| SUPPLIED PASSAGE |
┌──

Performance and Acceleration Guide

PyCauset is designed to automatically optimize performance based on your hardware using a unified Compute Context. This guide explains how the GPU acceleration works, how precision (Float32 vs Float64) is handled, and how to achieve maximum throughput.

1. GPU Acceleration

PyCauset includes a high-performance GPU backend powered by NVIDIA CUDA. This backend is managed by the ComputeContext and is designed to be frictionless: it requires no configuration, automatically detects compatible hardware, and seamlessly falls back to the CPU if no GPU is available.

Features

Automatic Detection: The ComputeContext checks for a CUDA-capable GPU at startup.
Dynamic Loading: The GPU backend is a separate plugin (pycauset_cuda.dll / .so). You do not need CUDA installed to run PyCauset on a CPU-only machine.
Out-of-Core Processing: Algorithms are designed to handle matrices larger than your GPU's VRAM by streaming data efficiently between Disk, RAM, and VRAM.

└──

| DATA EXTRACT |
┌──

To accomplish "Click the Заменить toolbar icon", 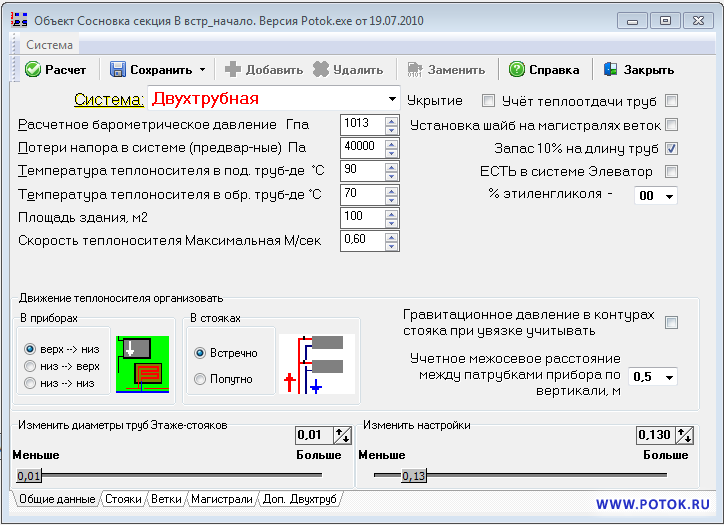I will pyautogui.click(x=415, y=70).
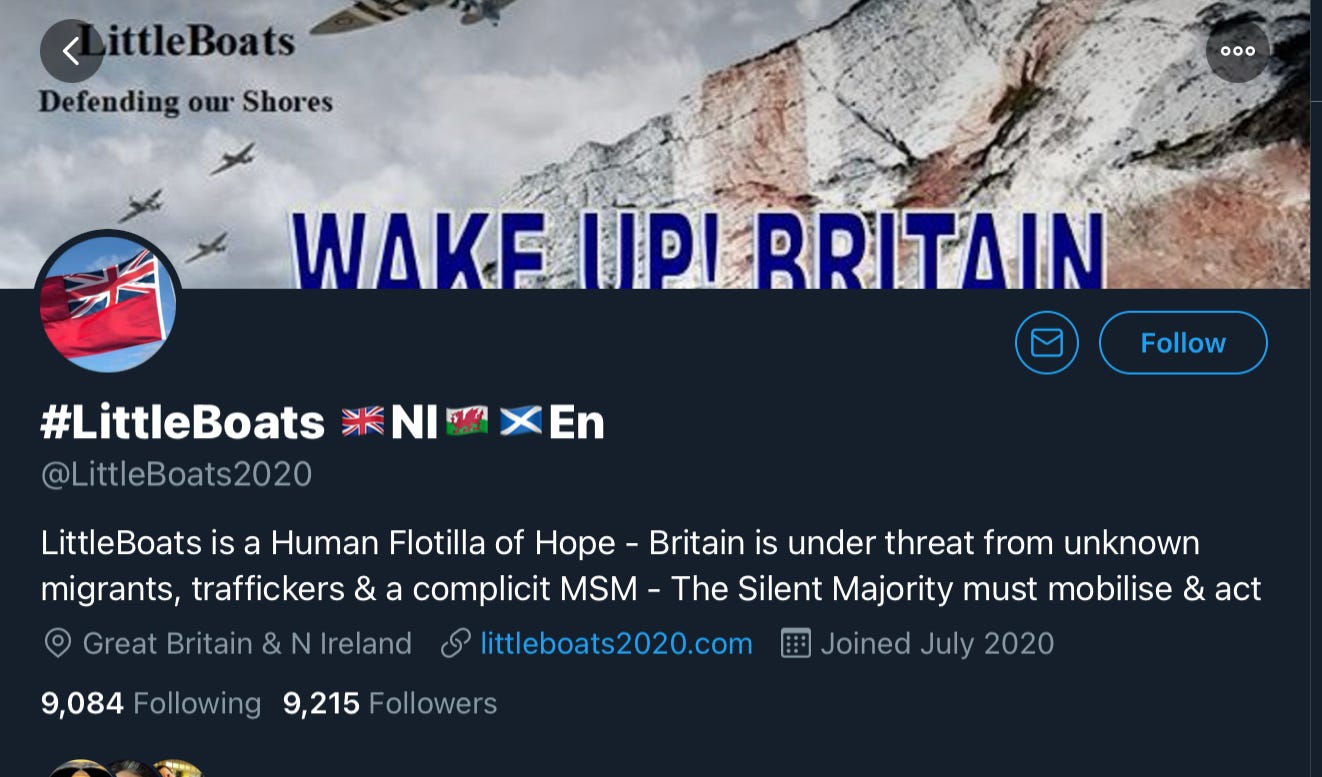Viewport: 1322px width, 777px height.
Task: Click the Union Jack flag emoji
Action: 363,423
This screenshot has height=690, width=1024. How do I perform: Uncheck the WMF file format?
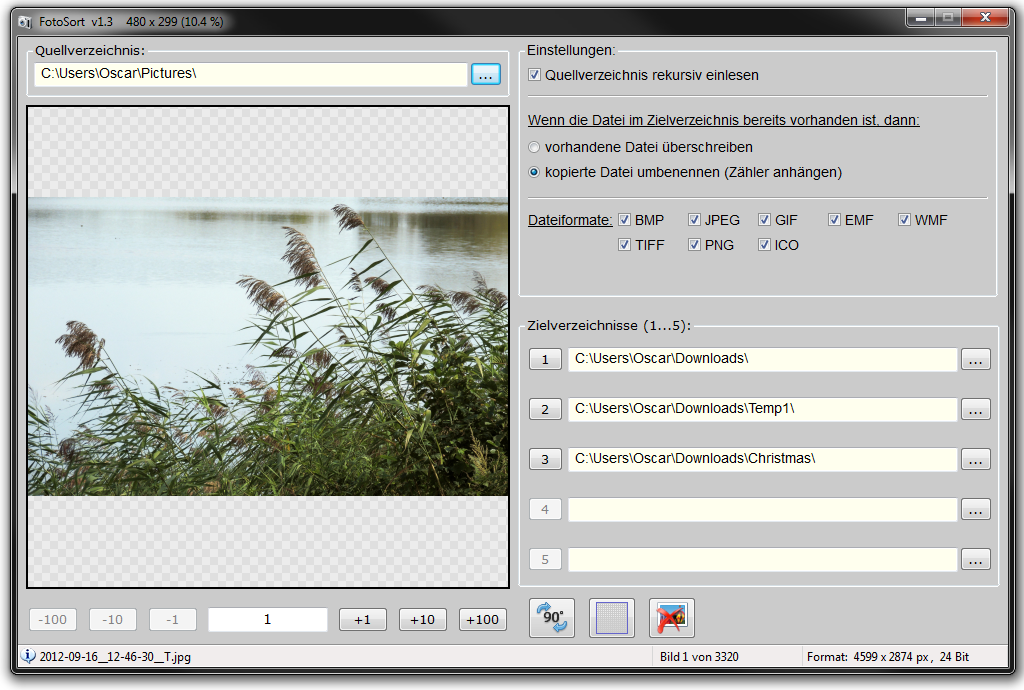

└──

| EXERCISE |
Copy the performance guide word for word, everything from "PyCauset is designed" down to "GPU at startup.". Nothing in the listing is needed.

| EXERCISE ANSWER |
PyCauset is designed to automatically optimize performance based on your hardware using a unified Compute Context. This guide explains how the GPU acceleration works, how precision (Float32 vs Float64) is handled, and how to achieve maximum throughput.

1. GPU Acceleration

PyCauset includes a high-performance GPU backend powered by NVIDIA CUDA. This backend is managed by the ComputeContext and is designed to be frictionless: it requires no configuration, automatically detects compatible hardware, and seamlessly falls back to the CPU if no GPU is available.

Features

Automatic Detection: The ComputeContext checks for a CUDA-capable GPU at startup.